提取文本:
§

In [1]:
!pip install fastnlp
!python -m spacy download en

In [2]:
from fastNLP.io import ChnSentiCorpLoader
loader = ChnSentiCorpLoader()
data_dir = loader.download()  
data_bundle = loader.load(data_dir)


In [3]:
print(data_bundle)

In [4]:
print(data_bundle.get_dataset('train')[:2])

In [5]:
from fastNLP.io import ChnSentiCorpPipe
pipe = ChnSentiCorpPipe()
data_bundle = pipe.process(data_bundle)  # 所有的Pipe都实现了process()方法，且输入输出都为DataBundle类型

print(data_bundle)  # 打印data_bundle，查看其变化

In [6]:
char_vocab = data_bundle.get_vocab('chars')
print(char_vocab)

In [7]:
index = char_vocab.to_index('选')
print("'选'的index是{}".format(index))  # 这个值与上面打印出来的第一个instance的chars的第一个index是一致的
print("index:{}对应的汉字是{}".format(index, char_vocab.to_word(index)))

In [8]:
from fastNLP.embeddings import StaticEmbedding
word2vec_embed = StaticEmbedding(char_vocab, model_dir_or_name='cn-char-fastnlp-100d')

In [9]:
from torch import nn
from fastNLP.modules import LSTM
import torch

# 定义模型
class BiLSTMMaxPoolCls(nn.Module):
    def __init__(self, embed, num_classes, hidden_size=400, num_layers=1, dropout=0.3):
        super().__init__()
        self.embed = embed

        self.lstm = LSTM(self.embed.embedding_dim, hidden_size=hidden_size//2, num_layers=num_layers,
                         batch_first=True, bidirectional=True)
        self.dropout_layer = nn.Dropout(dropout)
        self.fc = nn.Linear(hidden_size, num_classes)

    def forward(self, chars, seq_len):  # 这里的名称必须和DataSet中相应的field对应，比如之前我们DataSet中有chars，这里就必须为chars
        # chars:[batch_size, max_len]
        # seq_len: [batch_size, ]
        chars = self.embed(chars)
        outputs, _ = self.lstm(chars, seq_len)
        outputs = self.dropout_layer(outputs)
        outputs, _ = torch.max(outputs, dim=1)
        outputs = self.fc(outputs)

§

给定记录:
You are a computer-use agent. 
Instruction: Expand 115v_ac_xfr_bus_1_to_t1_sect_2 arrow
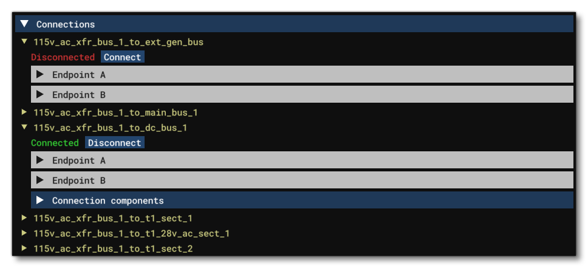coord(24,249)
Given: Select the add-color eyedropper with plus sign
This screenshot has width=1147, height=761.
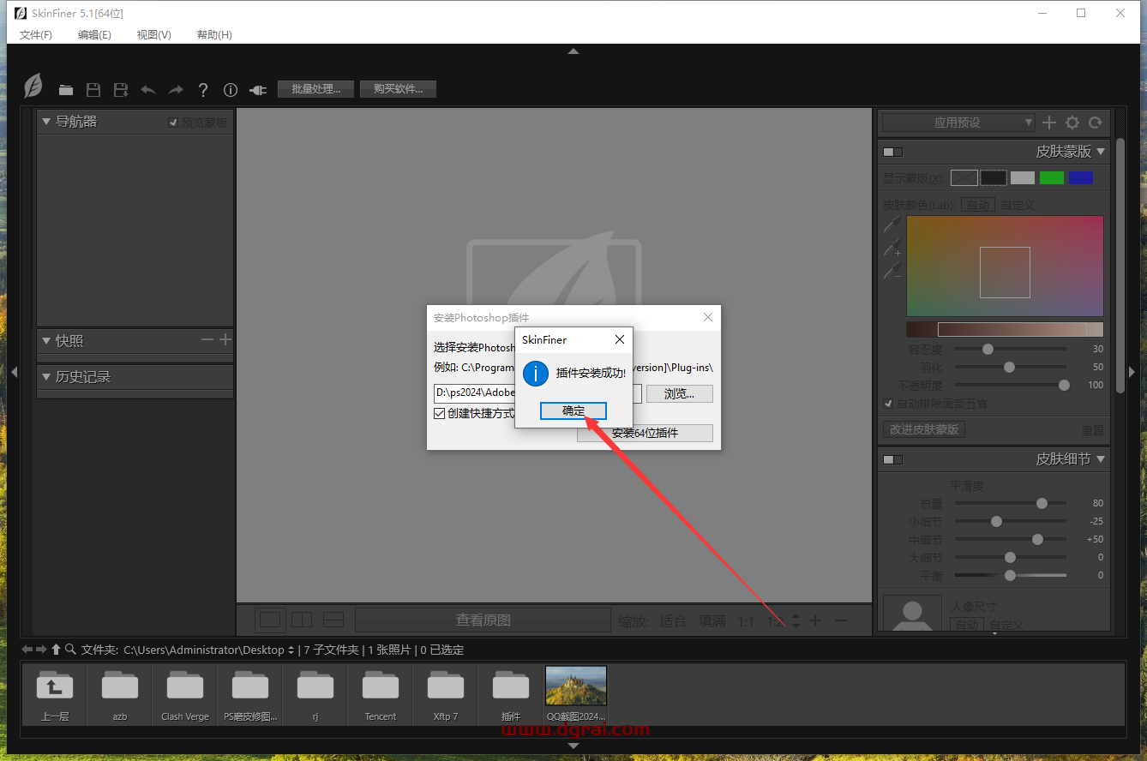Looking at the screenshot, I should pos(892,249).
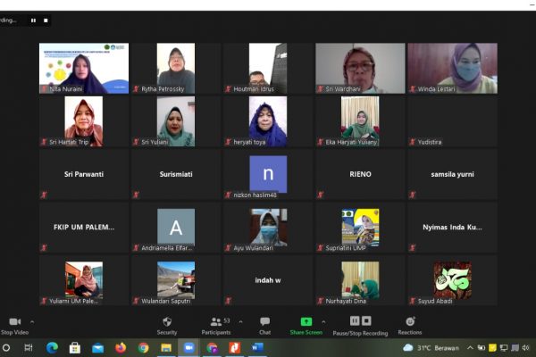Viewport: 536px width, 357px height.
Task: Stop recording using the top-left recording indicator
Action: click(x=46, y=19)
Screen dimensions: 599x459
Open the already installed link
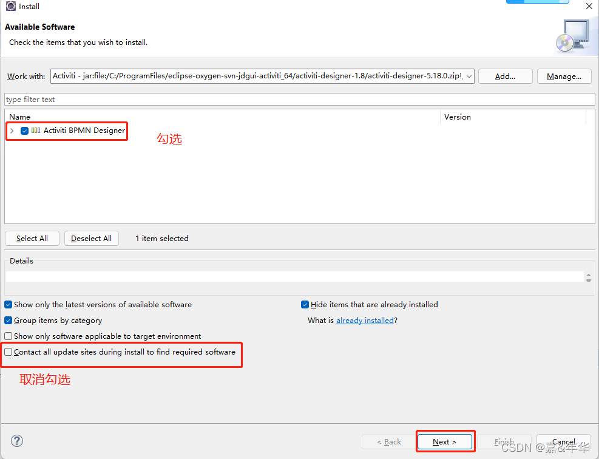click(365, 321)
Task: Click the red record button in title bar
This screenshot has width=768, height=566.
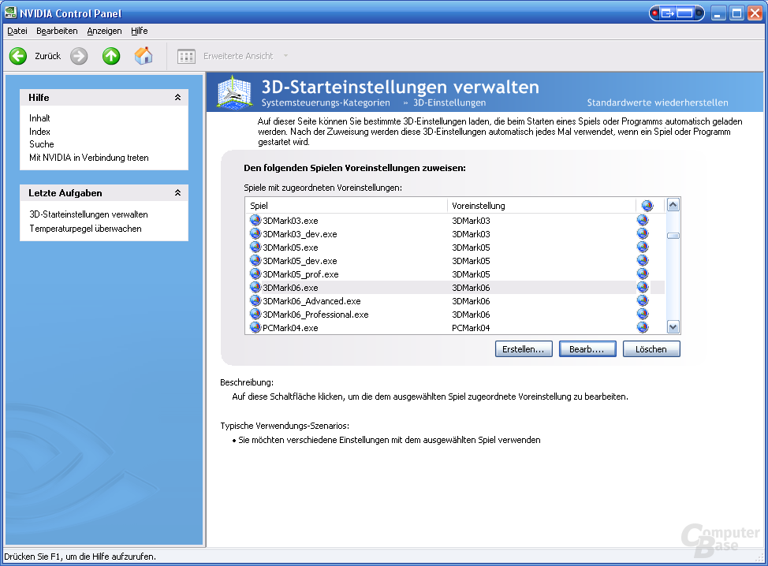Action: tap(655, 13)
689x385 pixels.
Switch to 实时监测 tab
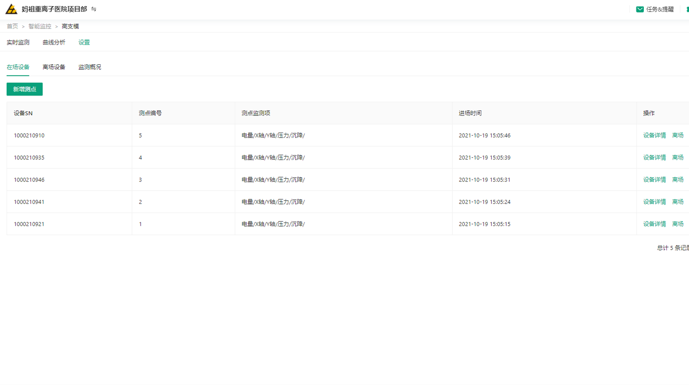18,42
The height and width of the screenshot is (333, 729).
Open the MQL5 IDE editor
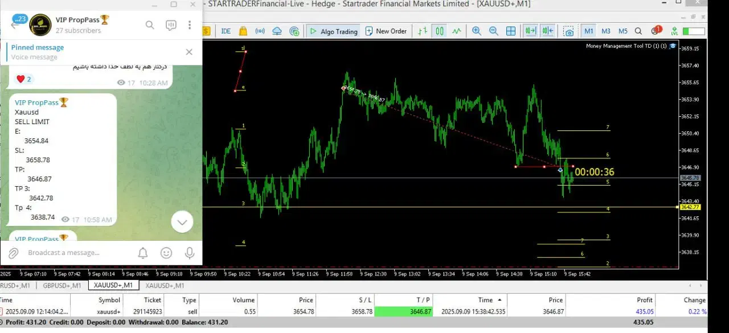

§

任务列表:
• 1. 把提取文本里的这句话译成英文：“所有的Pipe都实现了process()方法，且输入输出都为DataBundle类型”
• 2. 把记录中从含有“The height and”的那一行一直到记录末尾的内容转换成JSON字符串列表，每行一项，跳过空行，不要把图片放进去。

任务回答:
• 1. All Pipes implement the process() method, and both their input and output are of the DataBundle type.

• 2.
[
  "The height and width of the screenshot is (333, 729).",
  "Open the MQL5 IDE editor"
]